This week has brought more life lessons for me. Of course, it’s tournament time for tennis season, so I am trying to watch my boy whenever I can. It’s not just that I like to watch him play, but I also like to watch how he acts around the other players. I was watching him during the conference tournament this week and heard several people, coaches too, remark about how he handles himself during a match. We have all been exposed to those really good players who seem to behave extremely obnoxious during a match. I could never understand why that was even allowed. I understand the whole “getting into your opponent’s head” strategy, but I don’t believe that’s a fair game. I would want to play my opponent at his/her very best because that helps me gauge my abilities much better. My son plays the game and doesn’t do a lot of yelling. He will try to pump himself up at times but it’s rare. What he does, is try to compliment his opponent whenever possible. If they ace him, he’s the first to say, “great serve”. If there is a long rally, he will try to say something like “good point” whether he wins or loses the point. And after each game, he says “good game”. My favorite is watching him talk with his opponent during the changeover and seeing them smile. He’s competitive, but he’s also learning that there is a much deeper meaning to every interaction we have with others. While winning is fun, being a strong, positive influence on his peers is important. I believe he is learning that and people are noticing.

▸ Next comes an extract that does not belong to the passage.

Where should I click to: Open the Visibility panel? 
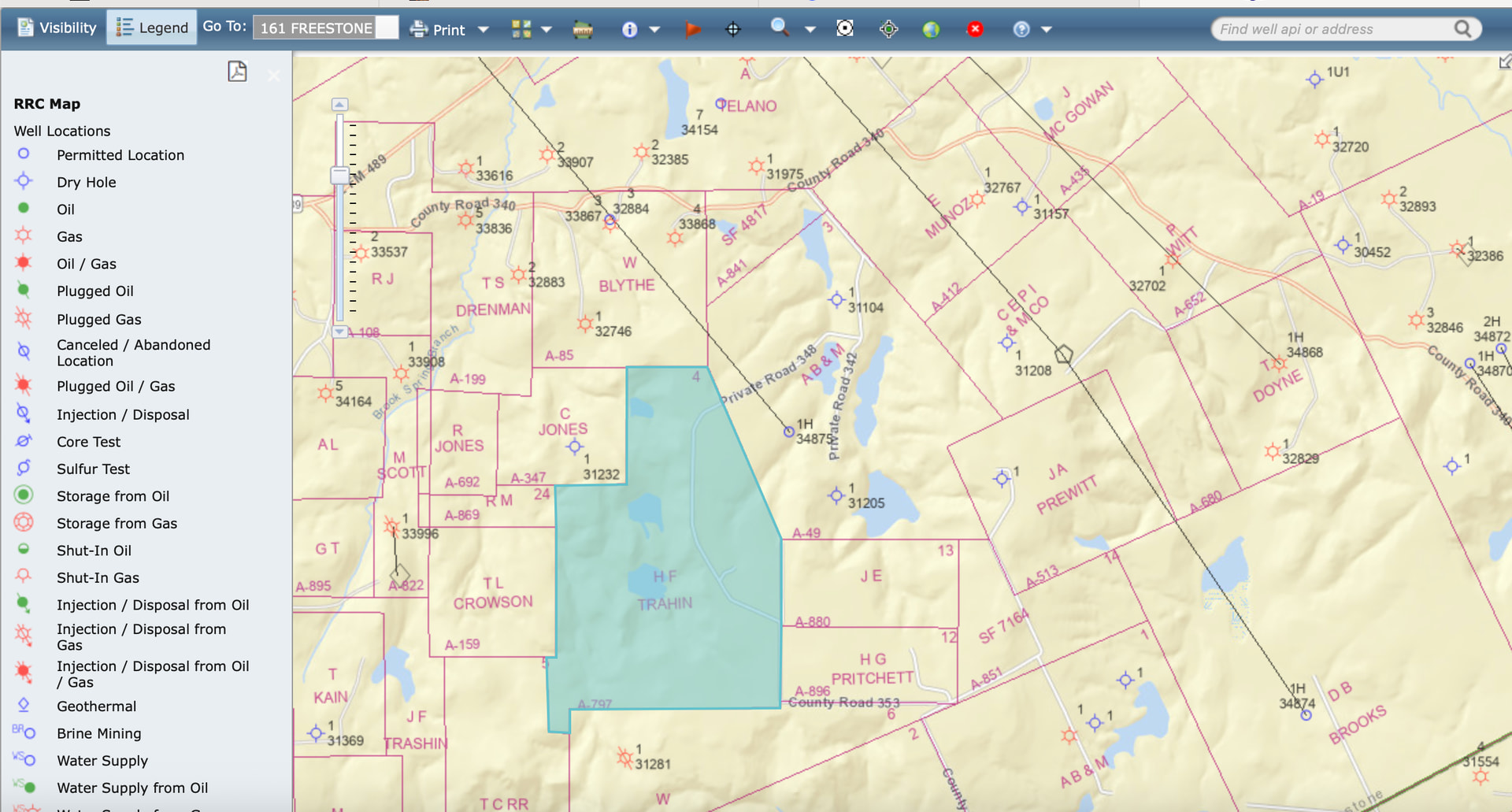pos(57,28)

He struggles with his attitude, as we all do, but he’s also paying closer attention to other people and how they behave to help him see the difference. The hard message is getting him to understand that this behavior is unacceptable, even if the majority of people are doing it, doesn’t make it right. He’s just a kid, so I don’t expect him to be perfect, but with so many adults who are behaving much less maturely than some kids I know, he will hopefully be able to recognize his bad attitude quickly and stop himself from doing anything he might regret.
Please don’t read this and think I am giving my kid praise because I think he’s so great. The fact is, he and I are learning this together and he gives me a good example. We both have a lot to learn, but we both want to learn, too. He typically makes the biggest strides after he’s had a breakdown of sorts. He wonders why it seems so easy for other kids to do so well in tennis while he has to work so hard. I try to tell him that his perspective isn’t necessarily the reality, but that’s hard to convey when the same kids, who don’t always give the positive encouragement to others, keep seeing success in tennis and he thinks he keeps losing. (What he doesn’t see is the championships he has won and all of the trophies in his room) We are both learning to just be grateful that he can play at all and that he’s likable enough to be a positive influence on others.
Jesus said, “Enter by the narrow gate; for wide is the gate and broad is the way that leads to destruction, and there are many who go in by it. Because narrow is the gate and difficult is the way which leads to life, and there are few who find it.” Matthew 7:13-14
Isn’t that what Jesus did? Isn’t this what it’s all about? We are learning what the narrow gate looks like by giving other people encouragement instead of criticism. The world will put you down in a heartbeat if you do something that the majority doesn’t like. People will gang up on you without considering details that may be hidden, unless of course those details happen to be negative. Sometimes, the narrow gate is looking for the details that don’t paint a person evil. Sometimes, the narrow gate is showing the people who irritate you the most some quiet encouragement, love and understanding. The narrow gate is doing what is the least comfortable thing to do when your feelings are hurt. That’s my goal and hopefully is for my son and his friends. He just happens to have a bigger platform to do this and he’s learning to do it from both sides of court.